In sum, it is simply too early to say whether the Mar-a-Lago summit made a fundamental difference in the future resolution of the North Korean nuclear issue. It certainly changed the tenor of Sino-American interaction and generated at least a superficial commitment to transform the entire relationship through managing the North Korean challenge and other key issues between the two countries in a constructive and sincere way.

Many people will say they have seen this movie before and, notwithstanding the great Xi-Trump personal chemistry that the President has touted, we are not likely to see sufficient actual Chinese accommodation to produce a different result in the long term.

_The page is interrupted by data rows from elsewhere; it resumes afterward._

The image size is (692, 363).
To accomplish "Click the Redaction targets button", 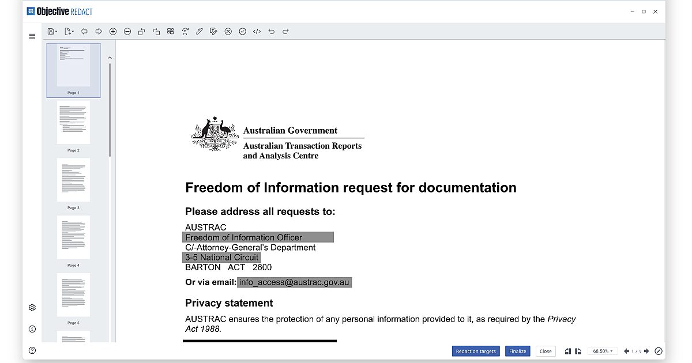I will [x=475, y=351].
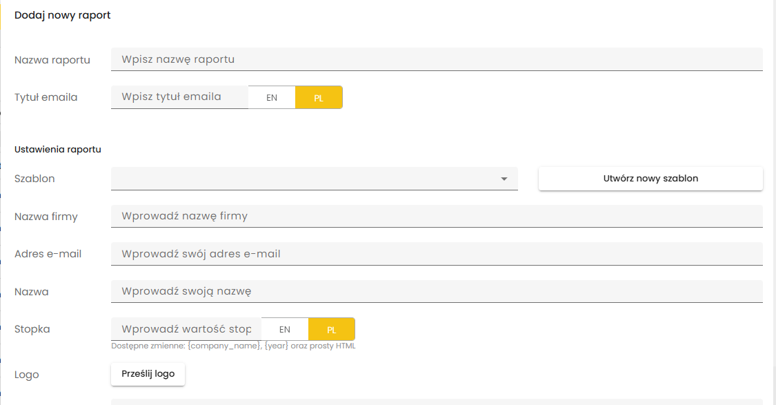The height and width of the screenshot is (405, 776).
Task: Click the Wprowadź nazwę firmy field
Action: [437, 217]
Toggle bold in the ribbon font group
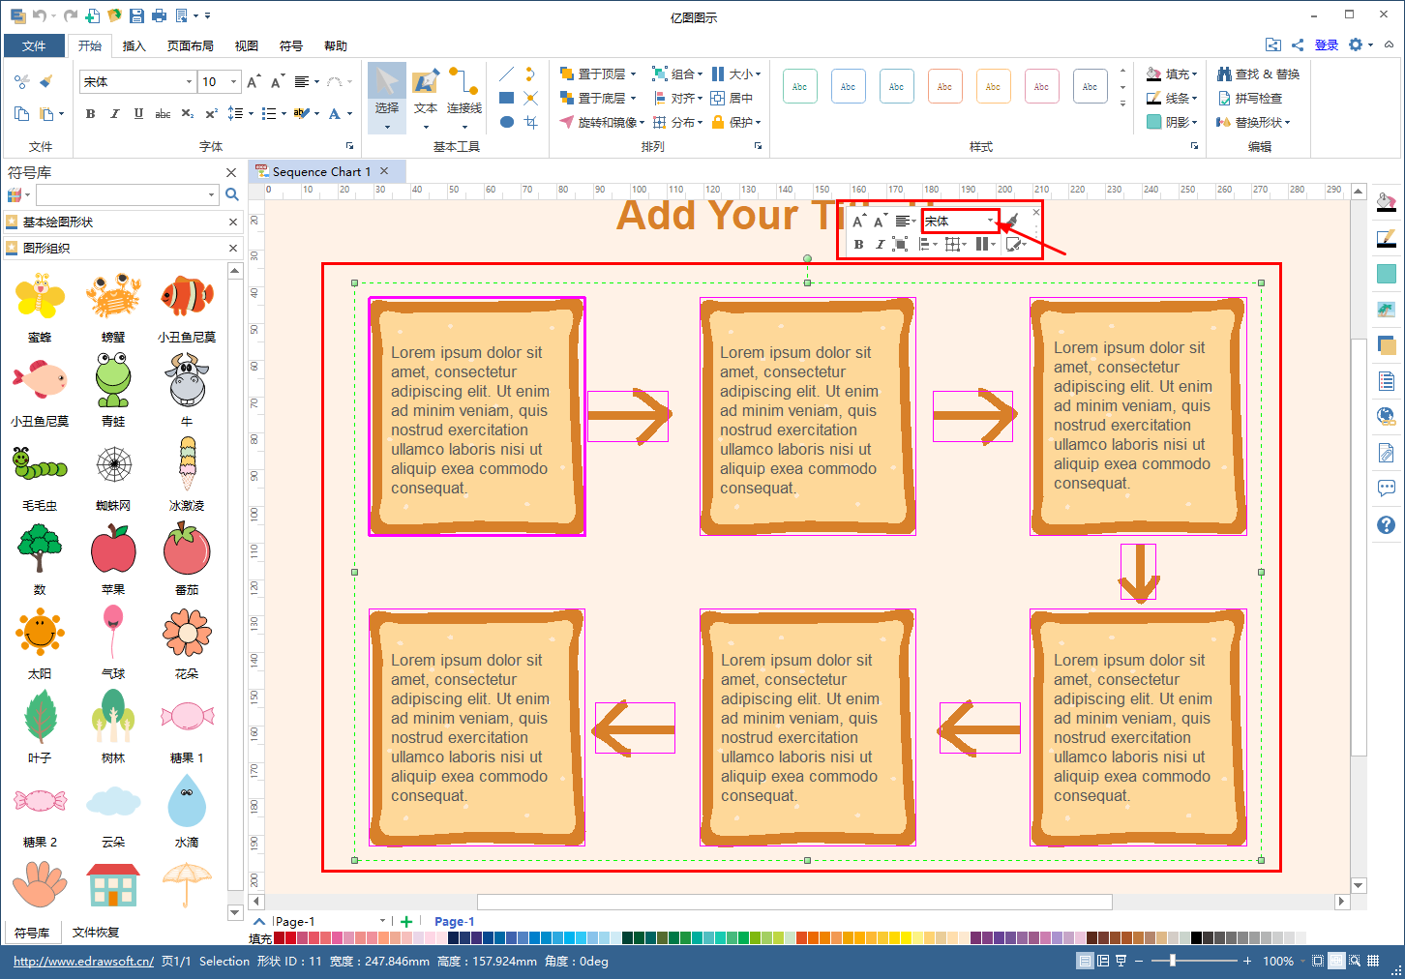 click(x=90, y=114)
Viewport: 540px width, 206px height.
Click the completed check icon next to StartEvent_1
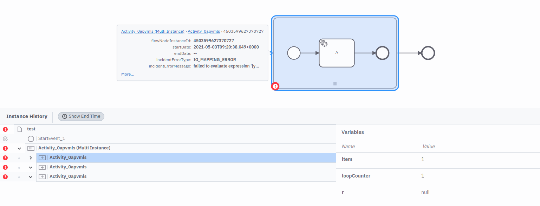tap(5, 139)
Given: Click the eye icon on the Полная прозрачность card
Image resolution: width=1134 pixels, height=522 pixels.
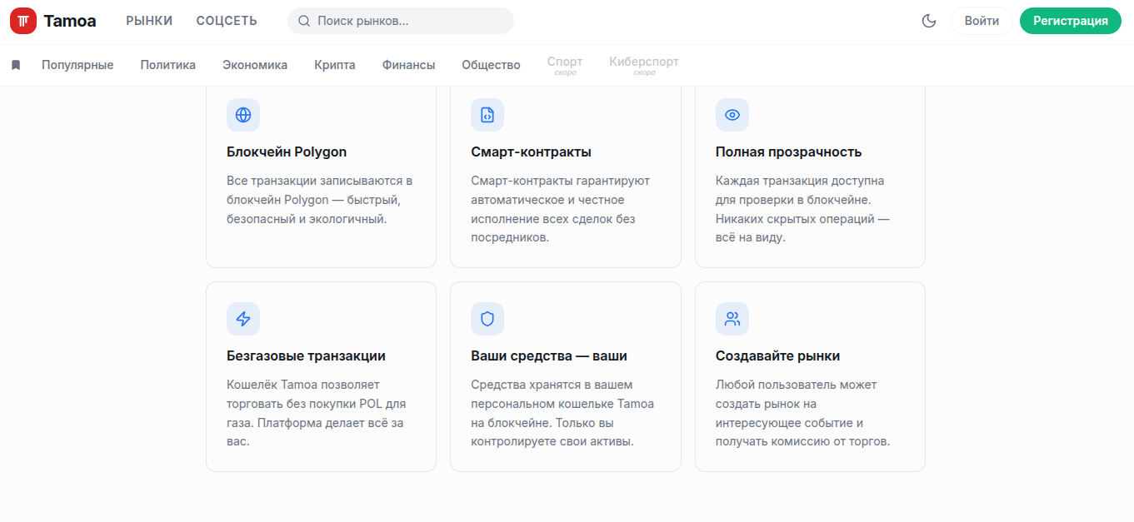Looking at the screenshot, I should click(732, 115).
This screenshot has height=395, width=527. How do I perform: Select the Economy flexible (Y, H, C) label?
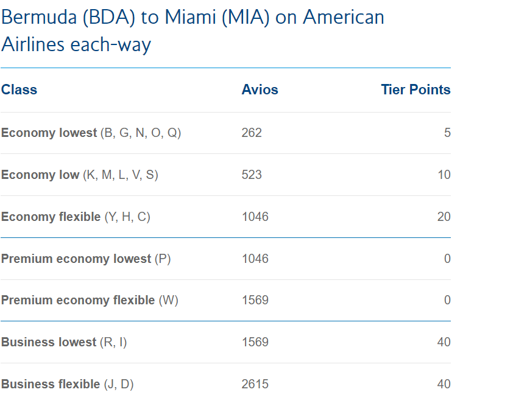click(76, 217)
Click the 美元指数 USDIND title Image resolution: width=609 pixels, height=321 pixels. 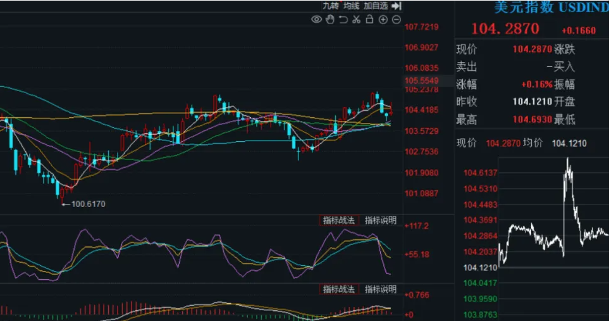pos(551,7)
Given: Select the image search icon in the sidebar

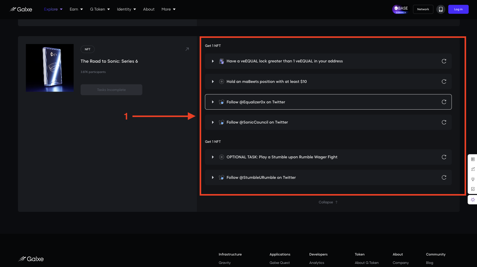Looking at the screenshot, I should 473,189.
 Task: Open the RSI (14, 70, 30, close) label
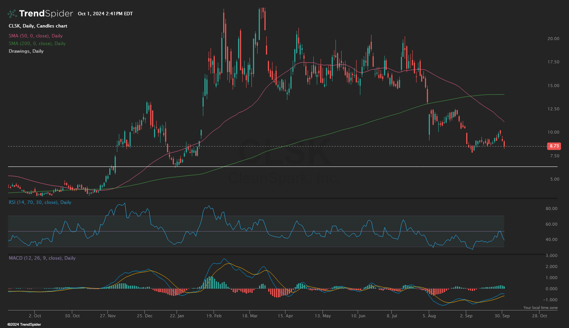point(40,202)
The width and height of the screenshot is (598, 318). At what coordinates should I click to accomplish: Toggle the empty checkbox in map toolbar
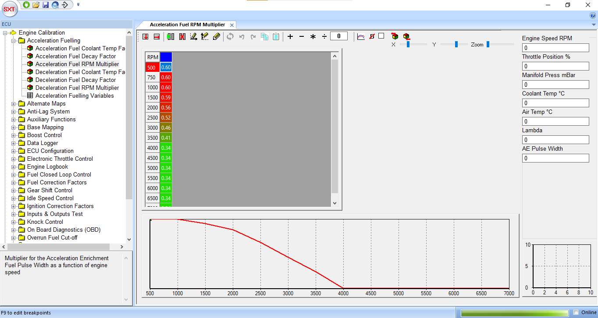click(x=381, y=36)
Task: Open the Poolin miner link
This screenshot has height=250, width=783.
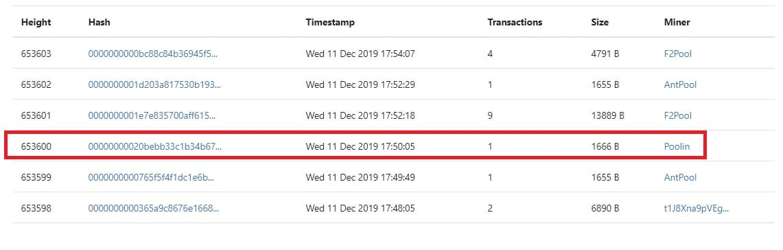Action: point(677,146)
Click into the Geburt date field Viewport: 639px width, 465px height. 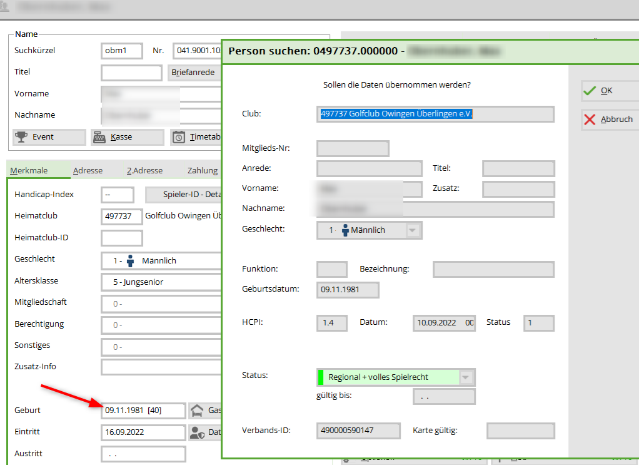(143, 411)
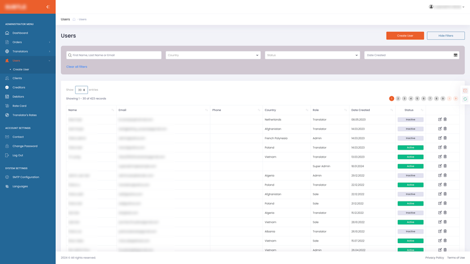The width and height of the screenshot is (470, 264).
Task: Toggle sort on the Country column
Action: click(x=307, y=110)
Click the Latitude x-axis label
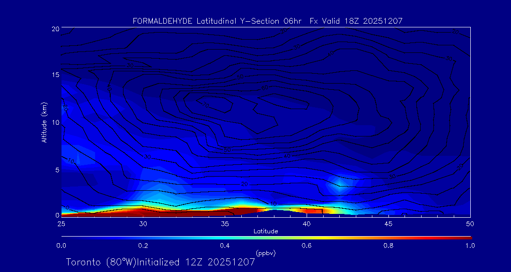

One thing that is different this time is that the new American President really is, as conventional wisdom goes, quite “transactional.” True, pledges of cooperation on North Korea gave President Trump the excuse he needed to back off of his unsustainable threat of labeling China a currency manipulator when there was no recent evidence to justify it. But he has gone beyond that and identified “trade,” a major issue of concern to him, as an area where he is willing to bestow greater benefits on China if it really does help on North Korea. Whether that is in the US national interest is a matter of judgment, but it seems to be where the President is at the moment.

It is unknown, of course, how China will put all of these factors about overall security, economics and national standing together with its focused concerns about North Korea. But it is an interesting moment, to say the least. And while skepticism is fully warranted, it would be premature to close one’s mind to the possibility that China may, at least to some degree, alter its calculation of how to best promote its national interests.